How marvelous is the Qur’ân in establishing correspondences between the Divine Names and the states!: “He [God] is the One who covers (al-Ghafûr), the Constant in His Love (al-Wadûd), the Lord of the Throne (Dhû l-‘arsh), the Exalted One (al-Majîd), Who always does what He wants (fa”âlun li-mâ yurîd). Thus He is the Lover and “the One who does what he wants,” so that he is also the Beloved one (mahbûb) since the beloved does what he wants with his lover. The lover obeys and complies with all that his beloved requires of him with total conformity, since the lover is the one who is faithful in his love (wadûd), that is to say, the one who is constant in the requirements and conditions that the actualization of love (mahâbba) requires. In fact the essence [of both the lover and the beloved] is single as re¦ected in the aforementioned passage in the Qur’ân, in which the Constant in love (wadûd) [attribute of the lover] is also “the One who does what he wants” [attribute of the beloved]. Consider then how marvellous and subtle is this divine suggestion, “and say: My Lord! Increase my knowledge!” “And God says the Truth (al-Haqq) and indicates the way” (Q. 33: 4).
(III) The Lexical Inter-Reference in The Root Of The Term Manassa
Having concluded the section about al-Wadûd, I will now brie¦y analyse the implications and lexical inter-references of the term manassa which the author has employed repeatedly in the text. This commentary may serve as an example of the expressive possibilities of the text and of the technical nature of this ocean of polyvalences into which the interpreter dives.

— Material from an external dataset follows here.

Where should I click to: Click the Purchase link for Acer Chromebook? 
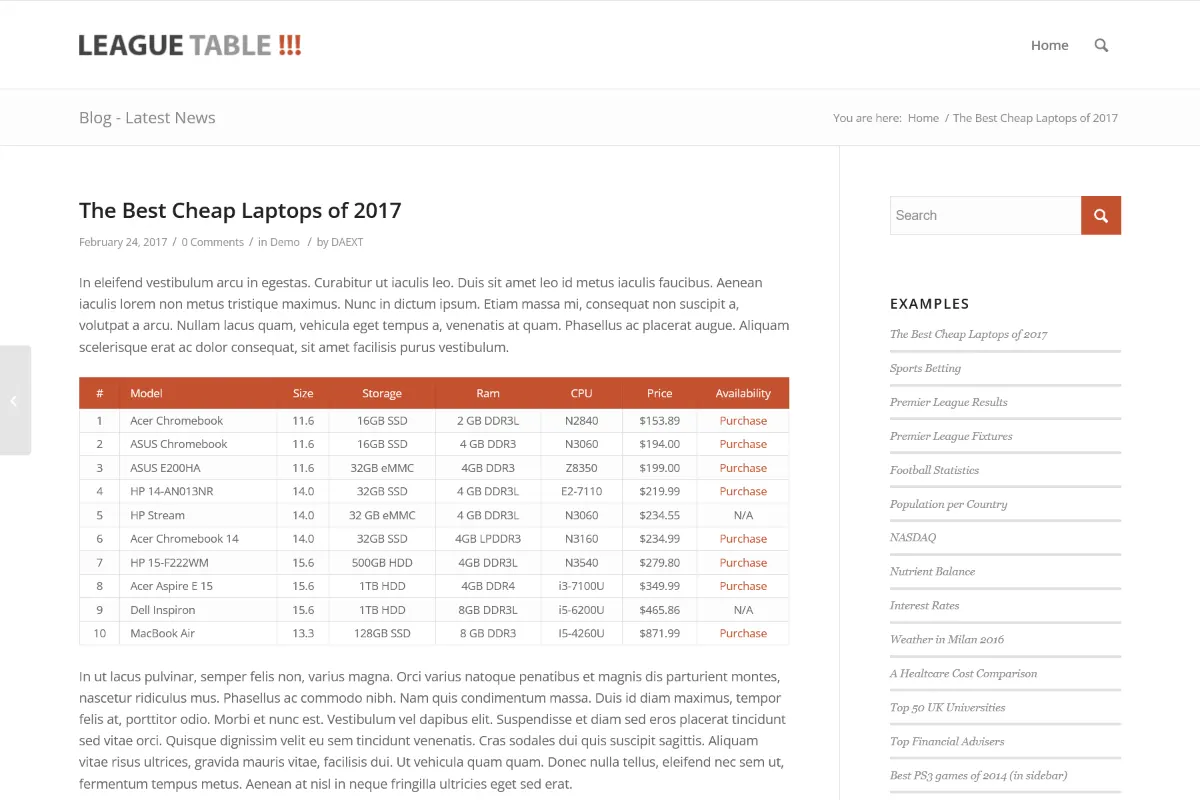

Derived from the verb nassa, which means “to elevate”, “to show” (with ilâ “to attribute”, “to indicate”, “to fix”…; with ‘alâ “to make the bride sit on her seat of honour”, “to order”…), manassa means the “bridal chamber”, “seat of honour”, “podium”, “throne”…. The term thus designates a place of elevation and manifestation. Ibn ‘Arabî uses it in an analogous sense to the term mazhar, place of manifestation (zuhûr) or majlà, the support of the epiphany (tajallî). However, the term manassa alludes to the image of the beloved, with her face covered and elevated in her seat of honour during the public ceremony, who after the wedding celebration will take off the veil in her bridal chamber as a newlywed: hence his specificity and poeticality in the epithalamic, amatory context.
Due to this and to an affinity with The Song of the Songs or The Spiritual Song of St. John of the Cross, I have preferred to keep, when possible, this marital imagery.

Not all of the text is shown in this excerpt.